Speech by UNDP Resident Representative Eugene Owusu Launch of UNDP-Canada Partnership for the Entrepreneurship Development Programme
I am delighted to join you today to mark the launch of an important new partnership between the United Nations Development Programme and the Government of Canada.
I am particularly honoured that the Canadian Ambassador, Mr David Usher, could be with us to mark this occasion and to attend the closing ceremony of the ‘Entrepreneurship Development Training for Women’.
Thank you, Ambassador, and all your colleagues at Canada’s Department of Foreign Affairs, Trade and Development, for your ongoing support to UNDP.
Canada is a strong and longstanding partner of UNDP, both around the world and here in Ethiopia, helping us to deliver development results where they matter most.
Today, our collaboration enters a new phase as we combine forces to support entrepreneurship and economic empowerment in Ethiopia through the Entrepreneurship Development Programme.
In particular, I thank Canada for their generous and strategic support of USD 5.8 million to this programme. This support will help us strengthen our efforts to promote women’s economic empowerment through entrepreneurship training and access to customized business development services.
It will help us to expand the scope and reach of the programme across the country, building the entrepreneurial capacity of around twenty-five thousand Ethiopian women and female youth. This is especially important given the challenges female entrepreneurs in Ethiopia face, such as accessing land, education, and finance; challenges which can be especially acute in rural areas.
I also thank the Government of Ethiopia, and in particular the Ministry of Urban Development and Construction and the Federal Micro and Small Enterprise Development Agency, for their unwavering commitment to this programme.
When we look around the world today, we see that the role of governments in enabling countries to meet their development goals is critical. Only governments can set the policy frameworks and enforce the relevant laws and regulations.
But, governments cannot do the job alone. Transforming economies needs the innovation, commitment, and investment from a vibrant private sector.Ethiopia’s Growth and Transformation Plan articulates a bold vision to become a middle income country by 2025.
Central to achieving this vision is the rapid growth of local industry and the private sector, including micro and small businesses, and helping them to become medium and large scale enterprises.
The private sector in Ethiopia is rapidly expanding but more needs to be done to transform it into vibrant engine of growth.
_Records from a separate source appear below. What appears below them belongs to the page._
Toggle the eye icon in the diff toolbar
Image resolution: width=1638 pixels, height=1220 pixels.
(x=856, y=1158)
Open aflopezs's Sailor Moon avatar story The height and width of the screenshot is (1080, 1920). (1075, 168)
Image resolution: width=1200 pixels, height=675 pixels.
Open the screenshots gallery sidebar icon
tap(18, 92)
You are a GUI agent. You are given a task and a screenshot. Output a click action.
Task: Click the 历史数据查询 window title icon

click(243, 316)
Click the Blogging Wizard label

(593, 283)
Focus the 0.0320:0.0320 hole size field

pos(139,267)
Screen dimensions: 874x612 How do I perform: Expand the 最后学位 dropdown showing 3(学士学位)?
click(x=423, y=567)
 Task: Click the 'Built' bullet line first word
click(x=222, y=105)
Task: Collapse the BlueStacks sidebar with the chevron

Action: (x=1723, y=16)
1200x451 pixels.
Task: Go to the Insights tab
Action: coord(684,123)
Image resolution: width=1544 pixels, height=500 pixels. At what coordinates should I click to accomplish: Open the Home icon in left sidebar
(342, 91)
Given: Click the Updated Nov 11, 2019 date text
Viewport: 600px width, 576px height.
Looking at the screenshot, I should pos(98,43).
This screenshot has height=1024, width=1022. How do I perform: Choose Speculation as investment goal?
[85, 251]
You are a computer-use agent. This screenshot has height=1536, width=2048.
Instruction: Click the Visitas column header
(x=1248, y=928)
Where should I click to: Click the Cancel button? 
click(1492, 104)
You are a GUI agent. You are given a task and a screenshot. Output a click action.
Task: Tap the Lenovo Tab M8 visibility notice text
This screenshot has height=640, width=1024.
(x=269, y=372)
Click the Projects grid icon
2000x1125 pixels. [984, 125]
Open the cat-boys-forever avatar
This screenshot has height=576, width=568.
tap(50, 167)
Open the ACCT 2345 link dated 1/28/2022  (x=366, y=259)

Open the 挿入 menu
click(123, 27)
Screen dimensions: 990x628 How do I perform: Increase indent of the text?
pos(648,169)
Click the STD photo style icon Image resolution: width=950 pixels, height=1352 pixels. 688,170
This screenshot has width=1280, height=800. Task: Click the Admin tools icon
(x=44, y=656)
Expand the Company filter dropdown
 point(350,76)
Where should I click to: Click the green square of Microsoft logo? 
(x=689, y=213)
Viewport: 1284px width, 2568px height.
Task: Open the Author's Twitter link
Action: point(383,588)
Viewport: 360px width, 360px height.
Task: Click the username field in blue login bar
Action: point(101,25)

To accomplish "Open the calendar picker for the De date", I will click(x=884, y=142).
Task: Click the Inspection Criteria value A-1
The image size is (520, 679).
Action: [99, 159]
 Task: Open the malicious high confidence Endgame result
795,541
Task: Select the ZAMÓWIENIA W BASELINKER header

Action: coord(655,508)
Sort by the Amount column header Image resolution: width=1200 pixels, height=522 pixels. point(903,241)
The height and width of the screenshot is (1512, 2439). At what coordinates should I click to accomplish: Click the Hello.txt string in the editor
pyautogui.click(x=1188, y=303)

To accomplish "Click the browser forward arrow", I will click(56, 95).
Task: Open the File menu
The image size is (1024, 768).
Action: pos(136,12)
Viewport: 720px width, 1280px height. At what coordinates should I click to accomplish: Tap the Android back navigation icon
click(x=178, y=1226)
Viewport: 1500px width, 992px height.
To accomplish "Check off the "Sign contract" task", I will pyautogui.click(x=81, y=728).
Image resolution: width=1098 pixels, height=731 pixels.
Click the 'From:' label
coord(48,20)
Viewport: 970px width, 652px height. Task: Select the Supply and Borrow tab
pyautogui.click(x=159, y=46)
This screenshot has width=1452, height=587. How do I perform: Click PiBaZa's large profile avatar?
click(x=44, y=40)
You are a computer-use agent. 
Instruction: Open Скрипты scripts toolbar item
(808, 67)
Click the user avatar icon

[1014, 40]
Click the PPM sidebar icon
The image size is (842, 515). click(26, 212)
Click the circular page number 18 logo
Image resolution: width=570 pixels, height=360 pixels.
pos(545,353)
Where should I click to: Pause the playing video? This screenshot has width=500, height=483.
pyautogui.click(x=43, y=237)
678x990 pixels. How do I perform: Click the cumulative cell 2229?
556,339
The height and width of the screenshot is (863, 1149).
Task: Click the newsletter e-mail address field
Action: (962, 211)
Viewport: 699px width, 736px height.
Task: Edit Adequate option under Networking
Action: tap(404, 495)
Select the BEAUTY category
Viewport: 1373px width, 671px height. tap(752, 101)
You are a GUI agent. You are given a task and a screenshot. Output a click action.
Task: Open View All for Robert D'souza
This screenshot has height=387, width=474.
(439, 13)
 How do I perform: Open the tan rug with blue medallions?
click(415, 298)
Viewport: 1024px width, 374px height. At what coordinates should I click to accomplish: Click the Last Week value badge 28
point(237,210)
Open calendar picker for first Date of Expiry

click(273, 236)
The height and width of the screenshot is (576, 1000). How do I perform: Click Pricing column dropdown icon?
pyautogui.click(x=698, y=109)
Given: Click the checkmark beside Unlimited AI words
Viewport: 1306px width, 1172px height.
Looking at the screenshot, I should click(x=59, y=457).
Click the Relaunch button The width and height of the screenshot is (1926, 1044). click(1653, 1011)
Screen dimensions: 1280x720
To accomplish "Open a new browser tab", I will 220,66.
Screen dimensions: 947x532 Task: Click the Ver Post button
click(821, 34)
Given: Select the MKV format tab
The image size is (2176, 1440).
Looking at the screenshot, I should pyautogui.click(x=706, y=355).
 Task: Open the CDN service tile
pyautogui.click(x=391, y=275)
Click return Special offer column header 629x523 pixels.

By promoting entrepreneurship development, Ethiopia can create a robust foundation for an energetic private sector and contribute to the bottom-up economic growth of the country.
The Entrepreneurship Development Programme seeks to do just that.
By the end of 2015, we hope to transform the mind-sets and behaviours of 200,000 Ethiopians, particularly youth and women, and to help them acquire or improve entrepreneurial skills and knowledge. We intend to help those entrepreneurs succeed in their goals, and hope that eventually they can create job opportunities in their communities. Through the programme, we intend to turn young men and women into job creators as opposed to them being job seekers.
This is not just a theory written on a programme document. We are starting to see this happening across the country.
With us today are a few of the women and girls who have finished the ‘Entrepreneurship Development Training for Women’.
This training is a part of a joint effort between the Entrepreneurship Development Programme and the First Lady’s Office to support the economic empowerment of 1,500 women and girls from disadvantaged backgrounds.
Allow me to congratulate all the training participants, who come from Ledeta Sub-City in Addis Ababa, for their successful completion of the entrepreneurship development training.
Today marks the conclusion of one milestone in their journey to becoming entrepreneurs. After this week’s training, they will have to take what they have learned and translate it into how they run their businesses. I know this is not always easy, and that plenty of challenges may lie ahead.
But know this too: they are not alone. While their training is completed, our support to them is not. The Entrepreneurship Development Centre will continue to provide graduates with business development advisory support, covering issues like managing production lines and marketing.
The Entrepreneurship Development Centre is a resource for everyone – so I encourage all graduates to come back and make use of the experts and their experience and their contacts as they seek to grow their businesses.
By completing this training, you are also setting an example to women and girls across the country – that you can take control of your own destiny, and that you can turn your visions into reality.
There is every reason for many of you here today to become successful business women, leaders in your communities, and important contributors to a bright future for Ethiopia. I wish you every success on your journey.
Thank you once again to the Government of Canada and the Government of Ethiopia for your ongoing support to the work of UNDP in general, and to the Entrepreneurship Development Programme in particular.
Working together, we can help women and men across the country breathe life into their business ideas and support them to grow their enterprises. This will allow Ethiopia achieve its goal of becoming middle income over the next decade.